To investigate the behavior of neutrophils following the systemic Mabs infection, either R- or S-tdTomato (≈150 CFU) were iv injected in Tg(mpx:eGFP) embryo. Infected embryos were monitored and imaged at different time points following injection to monitor neutrophils recruitment at the infection foci. Bright-field and fluorescence overlay image showing representative recruitment of neutrophils following infections. Scale bars, 200 μm.

Distribution and mobilization of neutrophils in tnfr1 morphants.

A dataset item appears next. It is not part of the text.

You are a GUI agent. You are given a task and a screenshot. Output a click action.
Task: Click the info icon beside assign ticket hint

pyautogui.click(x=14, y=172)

(A) Representative bright-field and fluorescence overlay image of WT versus tnfr morphants Tg(mpx:eGFP) embryos at 2 dpf. Scale bars, 200 μm. (B) Quantification of basal number of neutrophils in whole (left) or detailed in the head, in the trunk and tail (right) of 2 dpf embryos (n = 12). Graphs represent the mean ± SEM. (C and D) Mean number of recruited neutrophils into the otic cavity in response to mock, fMLP (C) or IL8 (D) injection in WT and tnfr morphants Tg(mpx:eGFP) embryos monitored at 3 hpi. Each symbol represents an individual embryo and horizontal lines indicate the mean values. Significance was assessed by one-tailed unpaired Student’s t test comparing both embryos per category (B) or by ANOVA with Tukey post-test (C and D). (B-D) Results are representative of two independent experiments.